Campaigning organisation Transparency International has launched a call for the UK to improve its anti-corruption position, as its annual survey shows that the country has failed to make any improvement since last year, when it registered an all-time low score.
The organisation has launched an agenda for action in the UK, including measures directed at MPs, peers, ministers and public servants, and called on all the major political parties to make a commitment to fight corruption in the public and private sectors by adopting the agenda in their election manifestos.
Chandrashekhar Krishnan, executive director of Transparency International UK said the UK should aspire to be in the top 10 countries in the world, not struggling to make the top 20 and should demonstrate that its own house is in order before exhorting developing countries to improve their governance.

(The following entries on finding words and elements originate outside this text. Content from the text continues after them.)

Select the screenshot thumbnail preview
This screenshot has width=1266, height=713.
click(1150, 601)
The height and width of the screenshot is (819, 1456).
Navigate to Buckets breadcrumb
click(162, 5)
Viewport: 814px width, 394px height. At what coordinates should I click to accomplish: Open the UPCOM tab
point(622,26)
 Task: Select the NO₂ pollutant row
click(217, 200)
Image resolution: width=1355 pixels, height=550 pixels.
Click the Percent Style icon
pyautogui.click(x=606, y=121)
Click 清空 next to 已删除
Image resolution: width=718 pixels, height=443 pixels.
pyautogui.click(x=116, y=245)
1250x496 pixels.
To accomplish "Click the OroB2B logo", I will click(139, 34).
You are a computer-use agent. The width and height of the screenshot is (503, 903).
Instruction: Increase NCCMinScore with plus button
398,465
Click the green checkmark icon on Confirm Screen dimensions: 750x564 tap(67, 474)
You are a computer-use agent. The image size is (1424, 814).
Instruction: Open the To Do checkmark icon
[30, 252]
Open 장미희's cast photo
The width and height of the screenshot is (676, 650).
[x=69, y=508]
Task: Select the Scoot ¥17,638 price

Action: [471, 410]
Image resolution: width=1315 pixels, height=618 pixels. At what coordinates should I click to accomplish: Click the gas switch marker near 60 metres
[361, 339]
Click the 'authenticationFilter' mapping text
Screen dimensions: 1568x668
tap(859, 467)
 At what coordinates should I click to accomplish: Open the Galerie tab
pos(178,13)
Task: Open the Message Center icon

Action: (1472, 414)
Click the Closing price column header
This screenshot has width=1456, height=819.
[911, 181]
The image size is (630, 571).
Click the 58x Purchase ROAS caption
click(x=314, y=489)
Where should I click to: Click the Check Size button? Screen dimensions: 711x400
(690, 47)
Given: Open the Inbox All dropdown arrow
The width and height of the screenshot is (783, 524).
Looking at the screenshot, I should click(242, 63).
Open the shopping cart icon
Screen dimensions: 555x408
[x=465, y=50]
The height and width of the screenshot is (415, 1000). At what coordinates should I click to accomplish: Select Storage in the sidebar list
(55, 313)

Transparency International's 2009 Corruption Perceptions Index, ranks 180 countries according to the perceived levels of corruption among public officials and politicians, scoring them on a scale of 0, most corrupt, to 10, least corrupt.
The least corrupt nations in the world are New Zealand, Denmark, Singapore and Sweden, according to this year's survey, while the most corrupt countries are those "scarred by war and ongoing conflict", including Somalia, Afghanistan, Sudan and Iraq.
The UK ranks 17th, one place lower than last year, with the same score, 7.7, as last year's all-time low. Before 2008, says Transparency International, the UK's corruption rating never fell below 8. It says there has been damage to the UK's international standing because of the MPs' expenses scandal and the weakness of UK efforts to prosecute foreign bribery.
The US ranks just below the UK, at 19th in the table, with a score of 7.5. Transparency International says industrialised countries cannot be complacent: "the supply of bribery and the facilitation of corruption often involve businesses based in their countries," says the report. "Financial secrecy jurisdictions, linked to many countries that top the index, severely undermine efforts to tackle corruption and recover stolen assets."
Transparency International wants more bilateral treaties, to fully end a regime of secrecy that enables corrupt money to find safe havens, according to Huguette Labelle, who chairs Transparency International.
"Corrupt money must not find safe haven. It is time to put an end to excuses," said Labelle. "The OECD's work in this area is welcome, but there must be more bilateral treaties on information exchange to fully end the secrecy regime. At the same time, companies must cease operating in renegade financial centres."